The original Virginia concealed statute version with the “habitually or generally” language allowed for occasional concealment, provided it was casual rather than one’s habit or common practice. The Main v. Commonwealth case mentioned above may have reached a different outcome under the original 1838 statute.
The objective of concealed carry restrictions, as stated by the Alabama Supreme Court in the 1840 case State v. Reid mentioned above, was that a concealed weapon “is calculated to exert an unhappy influence upon the moral feelings of the wearer.” The North Carolina Supreme Court stated in the 1968 decision of State v. Gainey 160 S.E.2d 685 that:
The purpose of the statute is to reduce the likelihood a concealed weapon may be resorted to in a fit of anger. In case of an altercation, one who has a pistol concealed about his person will be less likely to act with restraint than if he were unarmed.
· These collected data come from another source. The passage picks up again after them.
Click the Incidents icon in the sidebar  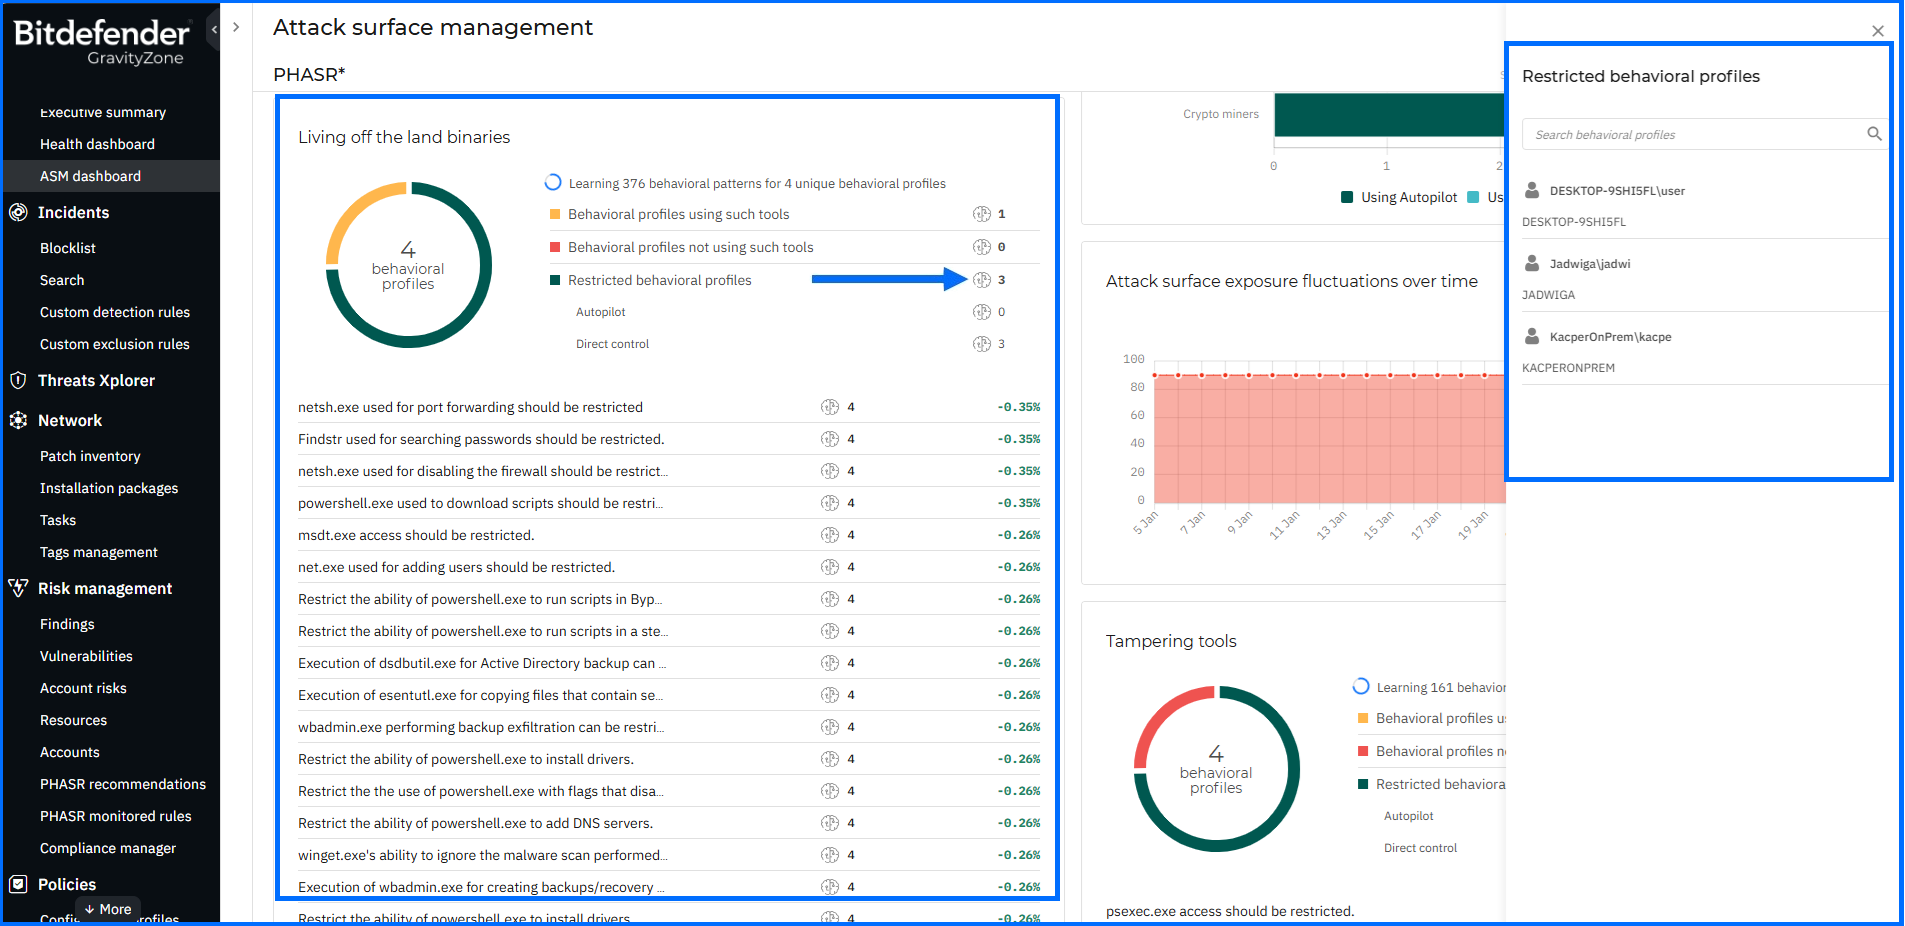click(18, 212)
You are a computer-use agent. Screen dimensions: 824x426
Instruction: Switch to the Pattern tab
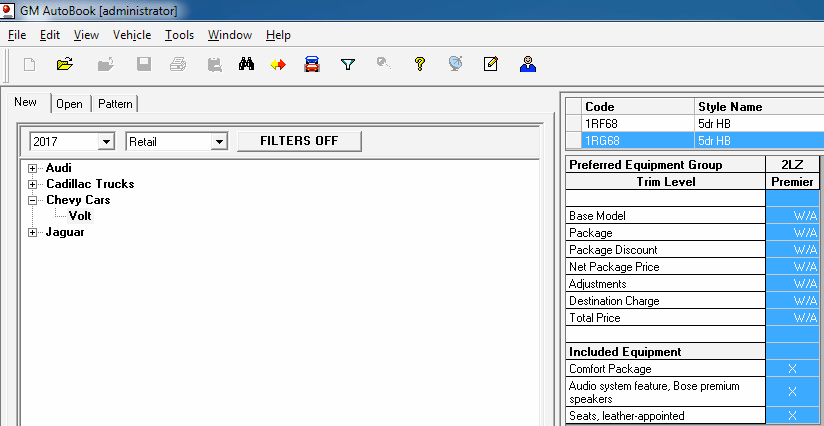115,104
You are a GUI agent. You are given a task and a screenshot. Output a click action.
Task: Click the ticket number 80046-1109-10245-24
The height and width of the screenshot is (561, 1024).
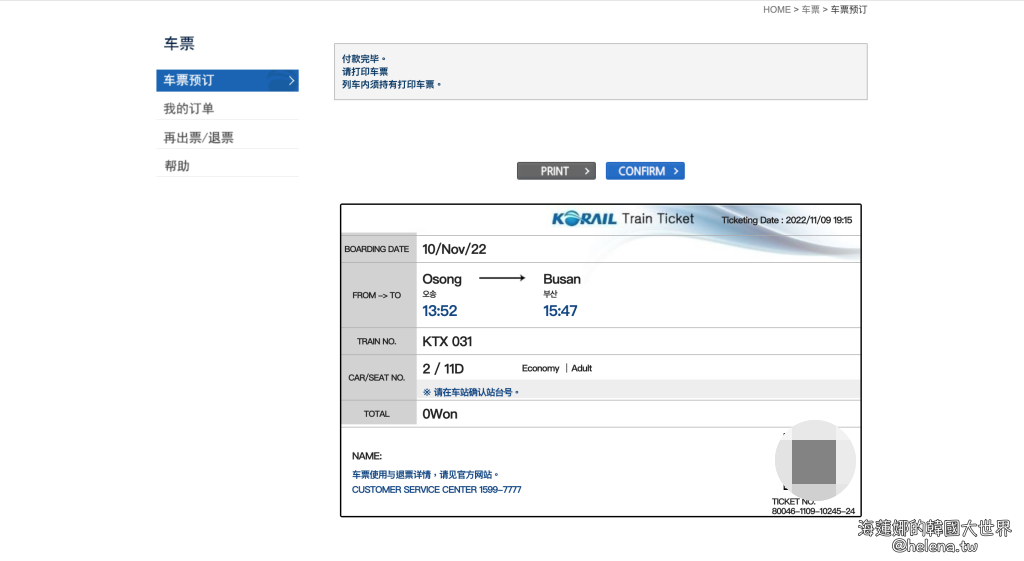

Knives are inanimate objects incapable of exerting influence – unhappy or otherwise – on one’s “moral feelings” or of controlling human behavior. Placing a pocket knife into a handbag or pocket has no disinhibiting effect. This should be patently obvious when concealment may fluctuate based on the drape of one’s clothing.
AKTI provides information on the issue of concealment in state laws on our website. Some slight variation exists among those states that restrict the carry of pocket knives based on concealment. The pocket clip on a knife is a relatively new development. It has not been the subject of review by appeal-level courts apart from “probable cause” cases where law enforcement officials have asserted that a pocket-clipped knife constituted a basis for a search. These cases do indicate that pocket-clipped knives are sometimes “noticed” by law enforcement officers.
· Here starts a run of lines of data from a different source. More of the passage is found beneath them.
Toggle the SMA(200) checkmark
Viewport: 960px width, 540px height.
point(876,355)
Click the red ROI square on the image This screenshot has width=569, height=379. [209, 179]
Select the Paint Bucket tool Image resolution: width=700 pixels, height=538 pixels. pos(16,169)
The issue of concealment is typically an issue of fact to be decided by the jury or the judge in a non-jury trial. How the factfinder will decide is difficult to predict. For example, a California statute provides that a knife carried openly in a sheath suspended about one’s waist is deemed not concealed. The case of In re Alfredo S. 208 Cal. Rptr 794 (1984) involved a folding knife with a 4-inch long locking blade carried in a pouch worn on a belt. The pouch was partially covered by a sweatshirt. The trial judge stated:
Due to the nature of the sheath in which a knife was found, the Court makes the specific finding that even if that were worn on a belt with no shirt on whatsoever, that that [sic] would be a concealed knife.
The above “finding” was reversed on appeal. AKTI suggests that the knife community should not be exposed to such vagaries and is working to eliminate such arbitrary laws.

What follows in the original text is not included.